Le bilan est en revanche plus mitigé en ce qui concerne la Taxinomie. Si 77 % des encours de l’échantillon citent déjà le texte, seuls 5 % des fonds anticipent la publication de leur taux d’alignement. "L’application de la Taxinomie pose nombre de difficultés aux acteurs de l’immobilier", signale l’étude, citant certaines "contraintes opérationnelles" telles que la complexité du texte et la collecte et la fiabilisation des données. Surtout, la Taxinomie ne reconnaît pas aujourd’hui les démarches d’amélioration, regrettent les acteurs. "La Taxinomie flèche actuellement les investissements vers les meilleurs actifs et donc vers la construction, mais l’enjeu dans l’immobilier est d’améliorer le parc existant, détaille Véronique Donnadieu. Les actifs les plus performants actuellement représentent environ 4 % du parc. On voit bien que tout le travail est à faire sur le reste et d’ailleurs on nous l’impose. Or la réglementation financière au contraire ne valorise que l’investissement dans le déjà performant". Problème: le best-in-progress représente de loin l’approche la plus utilisée par les fonds immobiliers. "Il faut que l’on comprenne qu’un investissement durable, c’est aussi un investissement qui a un plan pour améliorer les actifs", surenchérit Daniel While.

"Les réglementations finance durable ne sont pas toujours bien adaptées au sujet immobilier, ce qui nécessite un aller-retour assez dense avec les organismes règlementaires pour faire comprendre nos spécificités", déplore Anne-Claire Barberi. À l’avenir les acteurs attendent notamment des évolutions du cadre réglementaire pour mieux coller à la réalité des actifs immobiliers. Le label ISR est également visé : "Il est nécessaire d’accompagner la transition d’un parc ancien. Le délai de 3 ans prévu par le label ISR a été calqué au départ sur celui des valeurs mobilières mais n’est pas adapté à l’immobilier. Un cycle en immobilier normal de rénovation et d’entretien est de 5 ans", indique Véronique Donnadieu. "La temporalité est un peu courte, acquiesce Daniel While. Il faut faire de l’audit énergétique, budgéter les actions, les mettre en place et ensuite en mesurer l’impact : cela prend du temps, pour ne pas être juger sur des promesses mais des résultats. On ne peut pas décarboner un actif en trois ans."

En parallèle, d’autres défis structurants devraient continuer à occuper les acteurs au cours des prochains mois, notamment autour des sujets de collecte et d’harmonisation de la donnée et de comparabilité entre les fonds.

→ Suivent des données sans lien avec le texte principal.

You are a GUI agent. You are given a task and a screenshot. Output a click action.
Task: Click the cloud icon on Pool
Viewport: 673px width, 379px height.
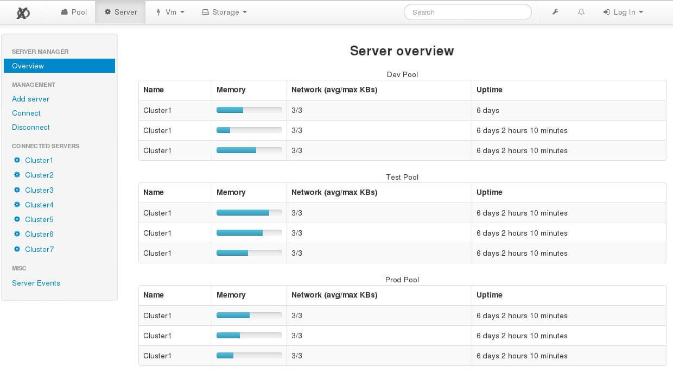tap(65, 12)
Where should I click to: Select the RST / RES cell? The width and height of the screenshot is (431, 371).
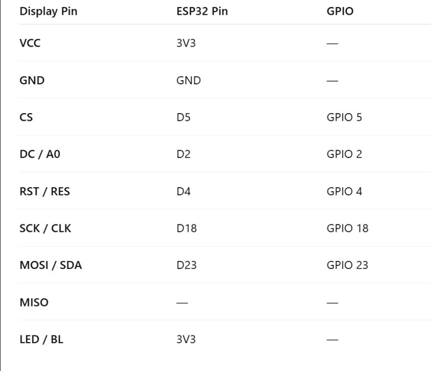(45, 191)
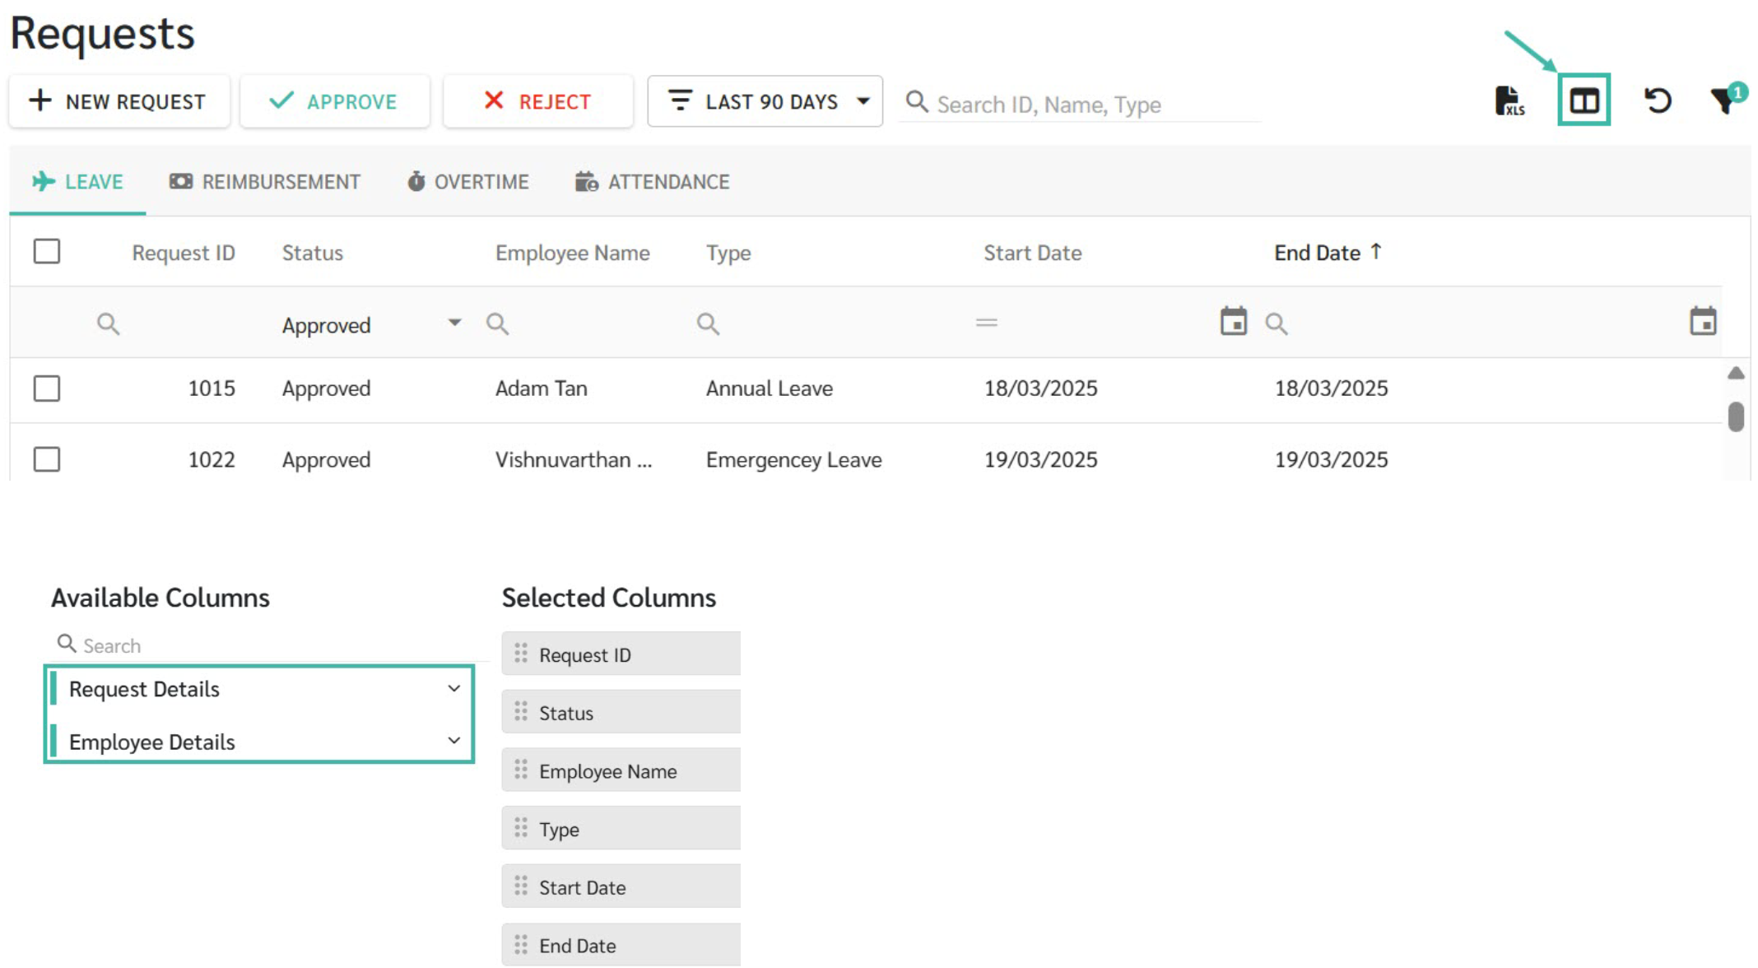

Si des stratégies existent déjà – notamment autour de thématiques sociales –, le marché reste également aujourd’hui globalement prudent sur la notion d’impact, faute d’un périmètre clair et commun."Les critères ESG actuels reflètent souvent les moyens alloués, alors que c’est la matérialisation des impacts qui concrétise la promesse extra-financière, pointe l’étude de l’ASPIM et de l’OID. Un besoin émerge de mesurer l’amélioration réelle sur l’environnement et la société. Cette dynamique pose un certain nombre de défis étant donné qu’il est complexe d’obtenir la preuve de la relation directe entre une action et son impact, et que cela nécessite des données exhaustives et fiabilisées". "Des travaux, co-pilotés par l’ASPIM, sont en cours au sein de l’Institut de la finance durable pour définir la notion d’impact dans le domaine des actifs réels et de l’immobilier, indique Véronique Donnadieu. Il faudra être capables de matérialiser les indicateurs d’impact. Ce sont des sujets qui demandent encore un peu de temps. Cela viendra mais le secteur n’est pas tout à fait mûr".